Wednesday, September 15, 2010

Who Me? Give Up? Not Likely




OK, so I might not be the sharpest tool in the shed, but I'd like to think I'm smart enough to know when to give up, to throw in the towel so to speak. I mean, isn't there like some kind of a signal from above, some sort of a sign to let us know when it's time to bail?


Lately, well I really shouldn't say lately as this has been a situation that I've been struggling with for quite some time now. And no doubt I'm not the only one who battles this dilemma on a regular basis. Surely it's a question people have been asking themselves since the beginning of time. When is it ok to give up?




When is it finally ok to say to yourself, enough is enough, I'm done fighting this battle, there's just no way it's ever gonna happen, no possibility whatsoever of it ever coming true?


Now, when I say it, basically that could mean anything, from your hopes and dreams to your aspirations, your goals, anything in your life that you strive for. Anything that you're motivated about, anything you hope to accomplish.


Well, I for one am not so sure there is a certain point that defines the perfect time to give up. Nope, I don't think it's gonna be that easy. Wouldn't that be great if it were that cut 'n dry?




Oh heck yeah, it sure would. If everything in life had a time limit on it then you'd know when to say when, you'd know when you could just say enough is enough, pick up your toys and go home.



At least it would give you a point of reference to look forward to and your goals could be so much more manageable knowing that you only had to put in a certain amount of effort for a specified amount of time and whatever the results were, you would know that you did the best you could with the amount of time that you had available.


And after your time expired, you were in essence off the hook. Good, bad or otherwise, wherever you stood at that point was just going to be the way it is. Dang, that sounds easy doesn't it? How sweet would it be to have everything in your life mapped out for you like that?

DATA SEGMENT:
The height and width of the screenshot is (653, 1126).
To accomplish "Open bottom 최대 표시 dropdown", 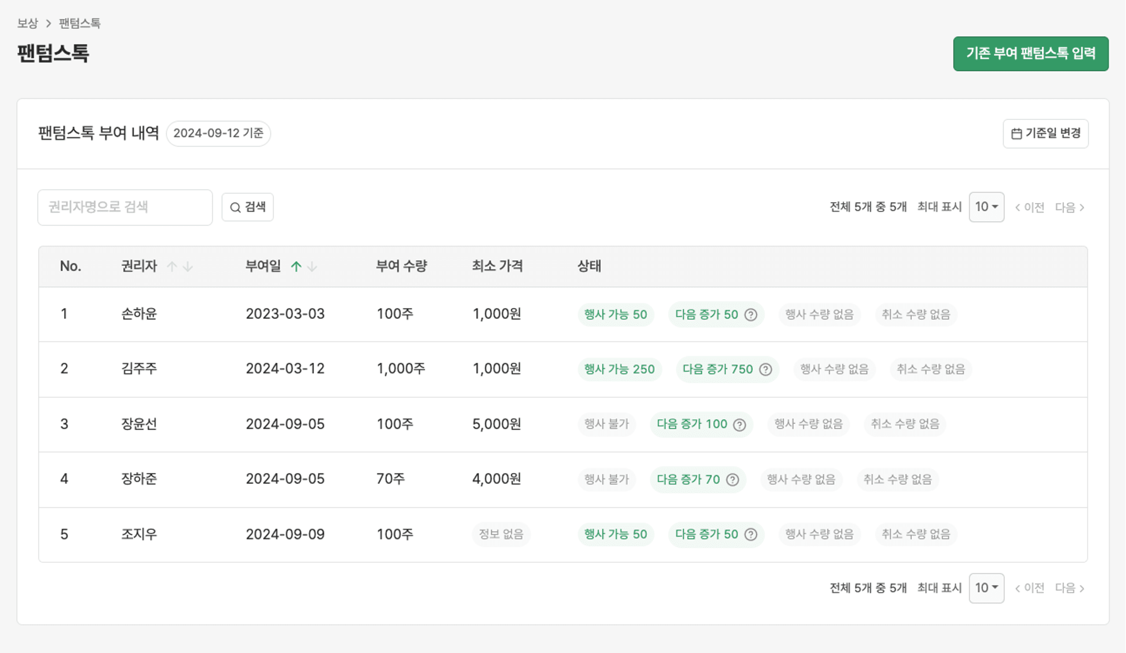I will click(x=986, y=588).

TASKS FOR THIS EXERCISE:
1. What title does the blog post about giving up carry?
2. Transcribe the blog post about giving up, starting at "Now, when I" and ending at "and go home.".
The data has no connection to the blog post.

EXERCISE SOLUTIONS:
1. Who Me? Give Up? Not Likely

2.
Now, when I say it, basically that could mean anything, from your hopes and dreams to your aspirations, your goals, anything in your life that you strive for. Anything that you're motivated about, anything you hope to accomplish.


Well, I for one am not so sure there is a certain point that defines the perfect time to give up. Nope, I don't think it's gonna be that easy. Wouldn't that be great if it were that cut 'n dry?




Oh heck yeah, it sure would. If everything in life had a time limit on it then you'd know when to say when, you'd know when you could just say enough is enough, pick up your toys and go home.